Su "Facebook" vince Obama ma McCain è in testa nei sondaggi

Una sfida combattuta a colpi mouse. Nei social network trionfa Obama, ma le ultime rilevazioni danno in vantaggio il candidato del Partito Repubblicano del 2,7 per cento

Milano - La corsa alla Casa Bianca si combatte anche a colpi di mouse. E Barack Obama lo sa bene. Dopo aver spopolato su Youtube con il video di una sua succinta supporter e con la hit "Yes we can", la clip che ha raccolto emuli anche oltreoceano, parte l'offensiva di Obama nei Social Network. Le reti globali che trasformano internet in una gigantesca community in cui tutti si conoscono, tutti parlano e tutti si sbirciano. Il posto ideale dove fare un marketing politico virale ed efficace e raccogliere consensi nella generazione Y.

Su Facebook Obama è in testa Con 100 milioni di utenti, Facebook non è solo la rete sociale più grande del mondo, è anche uno dei bacini elettorali più appetibili. E il popolo del web sembra aver già scelto il proprio candidato per lo studio ovale. Dal verdetto degli internauti esce incoronato, senza ombra di dubbio, Obama che forte di un milione e settecentomila sostenitori polverizza il rivale repubblicano, inchiodato a non più di quattrocentomila "amici" su Facebook.

Candidato ubiquo, dai cattolici ai gay Il candidato del partito dell'asinello ha puntato molte energie sui nuovi mezzi di comunicazione. Nel suo sito ufficiale, spicca una finestra il cui messaggio è chiarissimo "Obama Everywhere", Obama ovunque. E le nuove tecnologie servono proprio a essere contemporaneamente, in posti differenti, senza esserci. Così l'avatar di Obama, ubiquo più che mai, appare e ricompare in tutte le agorà della rete. Fa proseliti su Facebook, incanta i giovani su My space e squaderna le foto della sua "corsa" su Flickr, come se non fosse il favorito per la poltrona più importante del mondo, ma un normale internauta. E poi, va oltre. Pagine registrate a suo nome (e linkate sul suo sito ufficiale) compaiono nel social network Faithbase, rete dedicata ai giovani cattolici e Balckplanet dedicato alla popolazione afroamericana. E poi, per non farsi mancare niente, sbarca anche su Glee (community dedicata a "gay lesbiche e qualsiasi altra cosa") e Migente e Mybatanga, piattaforme dedicate alle popolazioni ispaniche.

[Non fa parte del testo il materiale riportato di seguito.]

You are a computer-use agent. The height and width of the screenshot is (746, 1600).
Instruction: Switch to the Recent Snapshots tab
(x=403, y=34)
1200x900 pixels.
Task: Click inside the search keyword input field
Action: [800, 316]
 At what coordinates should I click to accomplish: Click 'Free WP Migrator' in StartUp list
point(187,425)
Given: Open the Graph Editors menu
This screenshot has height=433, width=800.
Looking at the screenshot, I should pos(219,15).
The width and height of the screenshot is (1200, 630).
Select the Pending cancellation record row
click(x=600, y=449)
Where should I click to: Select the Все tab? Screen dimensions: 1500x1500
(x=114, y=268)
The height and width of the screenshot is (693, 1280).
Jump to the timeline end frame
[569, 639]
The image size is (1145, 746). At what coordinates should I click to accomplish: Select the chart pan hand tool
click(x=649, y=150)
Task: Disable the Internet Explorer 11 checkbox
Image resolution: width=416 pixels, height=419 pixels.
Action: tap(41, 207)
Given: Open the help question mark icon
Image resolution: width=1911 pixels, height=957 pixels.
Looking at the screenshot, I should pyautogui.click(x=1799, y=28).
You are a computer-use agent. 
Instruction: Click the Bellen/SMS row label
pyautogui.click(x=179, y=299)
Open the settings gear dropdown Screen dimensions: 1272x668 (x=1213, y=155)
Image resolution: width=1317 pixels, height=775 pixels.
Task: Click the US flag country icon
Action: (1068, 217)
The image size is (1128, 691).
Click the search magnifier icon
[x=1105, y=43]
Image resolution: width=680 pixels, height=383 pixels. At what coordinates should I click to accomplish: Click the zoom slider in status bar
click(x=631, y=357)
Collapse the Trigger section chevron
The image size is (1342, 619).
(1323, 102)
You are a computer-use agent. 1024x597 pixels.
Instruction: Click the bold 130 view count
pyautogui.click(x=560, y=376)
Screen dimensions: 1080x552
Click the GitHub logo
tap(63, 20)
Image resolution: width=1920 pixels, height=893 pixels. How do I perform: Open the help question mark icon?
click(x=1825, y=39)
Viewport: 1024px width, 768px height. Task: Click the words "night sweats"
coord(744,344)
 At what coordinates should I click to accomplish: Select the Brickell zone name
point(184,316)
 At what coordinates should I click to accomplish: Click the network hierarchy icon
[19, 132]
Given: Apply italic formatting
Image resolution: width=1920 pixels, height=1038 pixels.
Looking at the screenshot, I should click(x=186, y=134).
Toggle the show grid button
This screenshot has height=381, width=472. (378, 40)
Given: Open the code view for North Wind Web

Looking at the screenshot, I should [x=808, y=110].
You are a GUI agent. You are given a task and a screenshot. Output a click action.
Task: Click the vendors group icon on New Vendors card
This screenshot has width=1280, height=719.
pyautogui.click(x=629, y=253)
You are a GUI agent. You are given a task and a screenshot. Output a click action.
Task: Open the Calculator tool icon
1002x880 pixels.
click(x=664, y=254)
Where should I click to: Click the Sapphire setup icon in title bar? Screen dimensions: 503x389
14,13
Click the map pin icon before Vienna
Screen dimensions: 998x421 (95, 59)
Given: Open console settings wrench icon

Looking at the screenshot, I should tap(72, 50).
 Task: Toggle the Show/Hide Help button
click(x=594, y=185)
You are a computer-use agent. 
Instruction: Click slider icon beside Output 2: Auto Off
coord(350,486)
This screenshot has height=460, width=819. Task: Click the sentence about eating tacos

Un sito per smontare le accuse contro Obama La mobilitazione della rete nei confronti di Obama è stata grandissima. Video amatoriali, gallerie fotografiche, animazioni e ovviamente diari on line. Fra i tanti fenomeni di supporto, uno dei più singolari è un sito statunitense che si occupa, volontariamente, di smentire giorno per giorno le menzogne messe in circolo sul candidato democratico.

Blogger italiani Il riverbero della sfida a stelle e strisce approda anche in Italia, dove i blogger dello Stivale scrivono e commentano le gesta dei due sfidanti. A sostegno dell'Elefantino repubblicano scende il blog Italian bloggers for McCain, contornato dai cespugli dedicati a Ron Paul, candidato bocciato alle primarie, ma adorato dalla rete. Anche in Italia, il candidato democratico piace molto agli internauti, che gli hanno dedicato un canale sulla piattaforma del Cannocchiale e qui e là nella rete, sbocciano siti dai titoli espliciti come Sognoobama, alcuni totalmente amatoriali, altri appoggiati a gruppi del Pd. Una sfida globale che rimbalza da uno schermo all'altro.

Ma i sondaggi danno McCain in vantaggio
Una convention però richiama ancora più attenzione di una community. Fuori dal recinto invisibile della rete, infatti, i sondaggi danno in rimonta il candidato repubblicano, alcuni addirittura in vantaggio su Obama. A calcolare la media è il sito di analisi politica Real Clear Politics. Il vantaggio di McCain è condizionato anche da una rilevazione di Gallup-UsaToday che nel fine settimana ha tributato un vantaggio di dieci punti al candidato dell'elefantino (54-44%) tra i "likely voters", cioè non tutti gli aventi diritto, ma gli elettori che, secondo le stime, sono quelli che effettivamente si presenteranno ai seggi il 4 novembre. Tutti gli altri sondaggi danno McCain in una situazione di parità o in vantaggio quando, prima della convention, doveva inseguire il rivale democratico.